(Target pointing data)
*-*-*

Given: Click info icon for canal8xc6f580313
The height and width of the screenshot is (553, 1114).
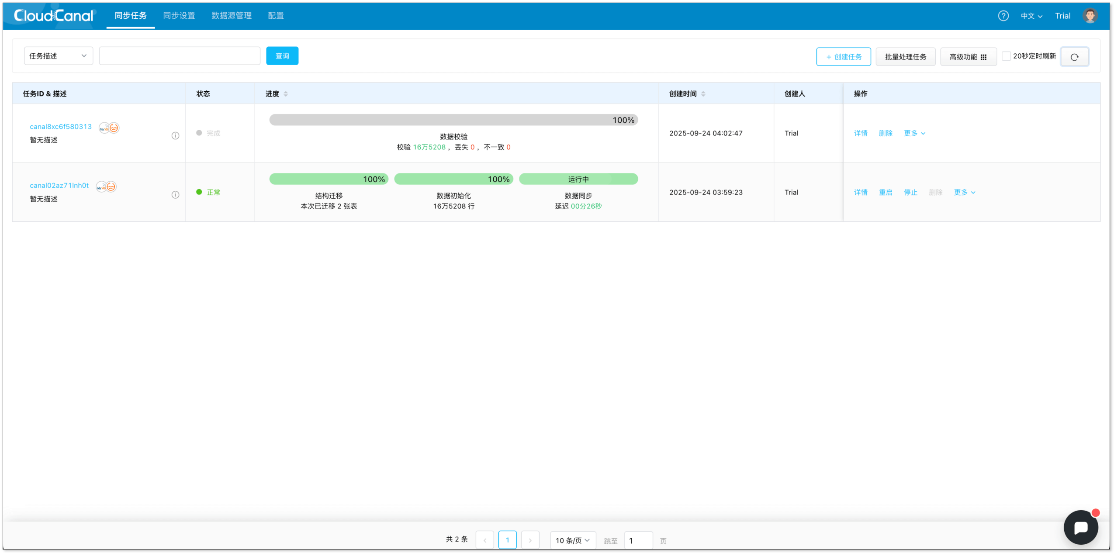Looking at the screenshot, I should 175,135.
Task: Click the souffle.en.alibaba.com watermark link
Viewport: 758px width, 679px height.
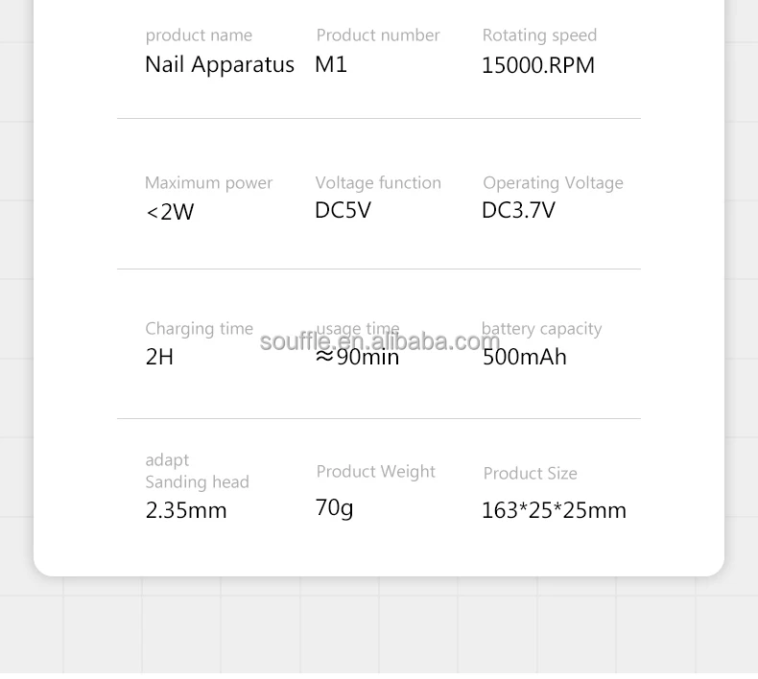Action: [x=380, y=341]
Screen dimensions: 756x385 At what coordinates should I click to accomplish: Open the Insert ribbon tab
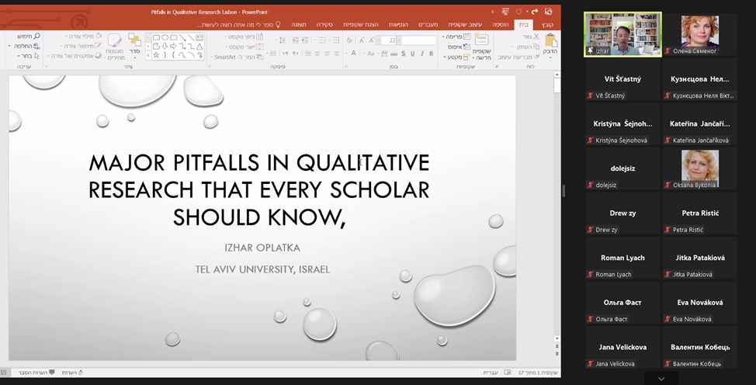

*-*-*

▶ **Task**: Rewrite the rows starting with the line containing "Task: Click the" and continuing through the end of the rows, replacing "watermark" with "logo" and changing nothing else. Leave the pictures out of your answer.

▶ **Finished answer**:
Task: Click the souffle.en.alibaba.com logo link
Viewport: 758px width, 679px height.
Action: [x=380, y=341]
Screen dimensions: 756x385 At what coordinates should I click to accomplish: Open the Insert ribbon tab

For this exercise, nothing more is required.